Kristin Melton hits stigma head on: The story behind her question
July 21, 2012
July 21, 2012
I’ve always been interested in children’s mental health and supporting the growth of families. I’ve done this in various roles as a school counselor, teacher, curriculum developer, and therapist – while at the same time experiencing my own mental health journey. When I became a mother, my interest in children’s mental health intensified and became a completely different process toward making decisions about my own child’s mental health. Though I had experienced and learned a lot in my own mental health journey, making decisions for my children, who are the most precious people to me, felt very differently. It’s with this experience as a family member that I have become a strong advocate for children’s mental health.
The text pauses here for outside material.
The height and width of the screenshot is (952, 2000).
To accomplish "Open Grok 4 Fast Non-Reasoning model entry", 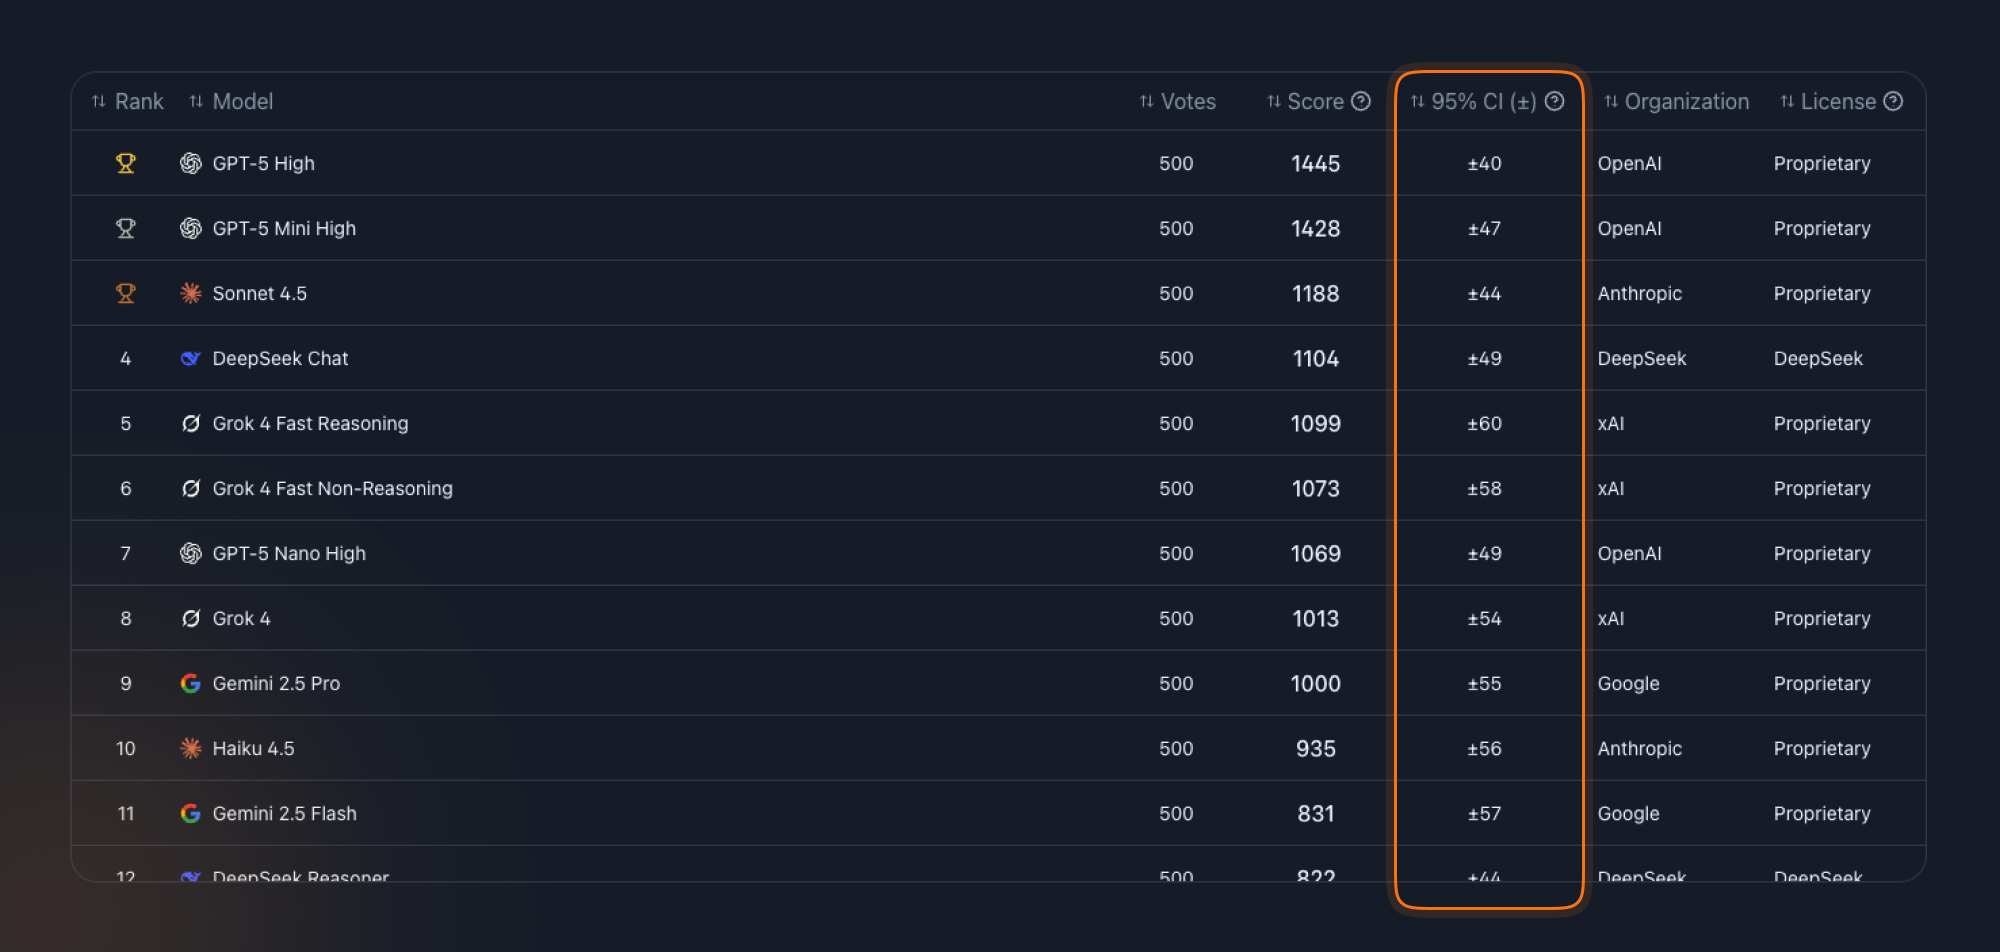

As parents, my husband and I underwent a lot of indecision about our child’s mental health treatment and felt first hand the stigma that surrounds those decisions. This indecision took me to an uncomfortable place and I knew this was a place lots of parents and caregivers that have children with mental health challenges have been. As I weighed whether or not to seek formal treatment for my child I looked at the consequences of non-treatment in comparison to the positive benefits of treatment. Despite the difficulties, we knew that we had to break through the stigma that was binding us in decision-making and do what was best for our family and children.
Having this experience led me to informally share my lived experience with other parents and caregivers in order to encourage and support them in their own mental health treatment decision making process. I found this process of supporting others inspiring and invigorating, and realized that it was significant and important work. More parents and caregivers out there need the opportunity to learn the facts about mental health and break through stigma in the same way I did. I realized that the biggest struggle that parents in my community were facing was the overall negative community view of mental health diagnosis and treatment. This realization led me to engage in more organized advocacy work to educate the community about successful relationships and mental health diagnosis and treatment.
Interestingly enough, as Kristin Melton – the citizen and parent – large organizations and public forums weren’t returning my phone calls with requests to come and speak about relationships and mental health. So I had to take advantage of another platform upon which to base my advocacy work. In 2008 I found the Mrs. International pageant system and was excited because, unlike other pageant systems, this system requires contestants to have community involvement with a social cause that they’re passionate about. In addition, the woman selected as Mrs. International each year is chosen through scoring that is based heavily upon an interview and public speaking about the contestant’s chosen social cause. In 2009 I became Mrs. Illinois International and this year I am Mrs. Midwest International 2012. With these titles new doors have been opened for me to engage the public in education and stigma reduction work. As Mrs. Midwest I will be competing for the title of Mrs. International 2012 this July with the intent of bringing as much awareness to the children’s mental health cause as possible and making green ribbon advocacy a world wide mission.
Ironically enough, the same stigma that I experienced in pursuing mental health diagnosis and treatment for myself and my family also exists when you’re a titleholder or pageant contestant. Stereotypes precede me and some people are unwilling to listen to me because they make pre-judgments about my character and intelligence based upon the fact that I enjoy pageantry. The media sensationalizes the mistakes some contestants make, which reinforces the stereotype – just like what happens in the media regarding children with a mental health challenge and the implication that violence or uncontrollable behavior is a trait of all mental health challenges. In the same way that I fight stigma about children’s mental health, I’m committed to changing the stigma surrounding pageants and embracing the strengths it develops in contestants and titleholders. In my opinion, I have never seen a more dedicated group of people with a culture that embraces personal goal making, extreme volunteerism, and the patience to deal with inaccurate judgmental views. In fact, these positive attributes are what makes any titleholder an excellent advocate for children’s mental health. I am proud to promote this cause and I do so with my heart AND my sash and crown.